‘Salt Loading’ Can Help Doctors Use Cheaper Anti-Mucormycosis Drug

PUNE : The Joint National Task Force for Covid-19 has advised ‘salt loading’ as a key intervention to prevent or reduce conventional Ampho’s (Amphotericin B) harmful effects on kidneys of patients with Covid-associated mucormycosis (CAM). The drug can trigger nephrotoxicity if used without adequate monitoring.

Salt loading involves administering saline solution (salt water) into the patient’s vein through drip before, during, or after infusion of conventional Amphotericin B.

“Studies in humans have clearly demonstrated that salt loading can prevent or alleviate an amphotericin B-induced rise in serum creatinine (nephrotoxicity) as compared to water loading in patients receiving conventional amphotericin B,” said infectious disease expert Sanjay Pujari, member of the national task force.

Experts have been pushing for conventional amphotericin against Covid-associated mucormycosis as it is much cheaper than the drug’s liposomal variety, which is 100 times more expensive and beyond the reach of many. Guidelines issued by the Centre have also stated that the conventional form is equally efficacious in the treatment of CAM.

The liposomal form of Amphotericin B can cost a patient Rs 35,000 every day. The conventional form of the drug costs just Rs 350 per day, but needs to be given carefully with a blood creatinine test conducted every alternate day to rule out drug toxicity in the kidneys.

Conventional amphotericin causes a 50% increase in serum creatinine in about a third of patients. Higher doses for a longer duration can increase the risk of nephrotoxicity.

“Therefore, the Union government’s joint task force has advised using 500ml of normal saline before, during, or after amphotericin B infusion,” Pujari said.

The task force’s advisory brings massive relief to patients nationwide. Most doctors treating mucormycosis have been apprehensive about using conventional amphotericin (deoxycholate), citing its impact on kidneys by triggering nephrotoxicity. Instead, they have been using the extremely expensive (liposomal) formulation of the drug.

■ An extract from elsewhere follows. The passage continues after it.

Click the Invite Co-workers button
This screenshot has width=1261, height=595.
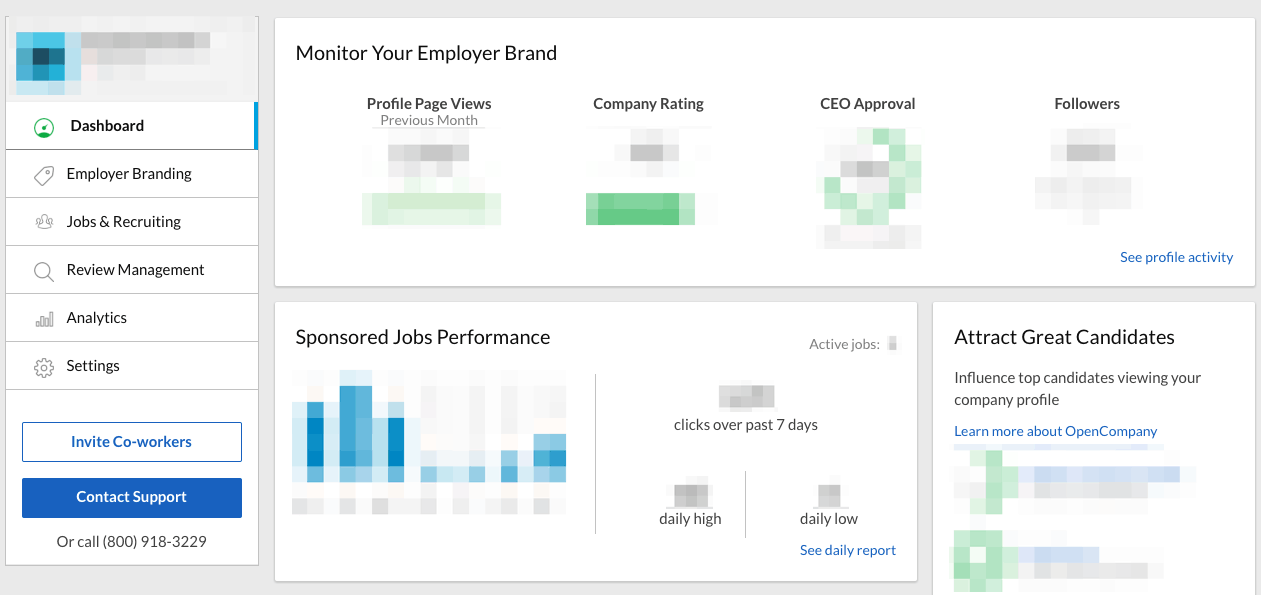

But a minimum 21-day course of the liposomal form can cost anywhere between Rs 7.5 lakh to Rs 17 lakh, depending on a patient’s body weight. Treatment course with conventional amphotericin (deoxycholate) for the same period only costs between Rs 8,000 and Rs 16,000.

“Prompt excretion of a drug by the kidneys is essential to prevent kidney toxicity. Normal saline hydration before amphotericin, and 5% dextrose mixed with amphotericin, should be the policy to prevent or reduce nephrotoxicity,” said ENT surgeon Samir Joshi.

Joshi, head of the ENT department at the state-run BJ Medical College and Sassoon General hospital, has treated about 201 patients with Covid-linked mucormycosis. “More than 85% of these patients recovered after monitored use of conventional amphotericin and carefully planned debridement (dead/infected tissue removal) surgeries,” Joshi said.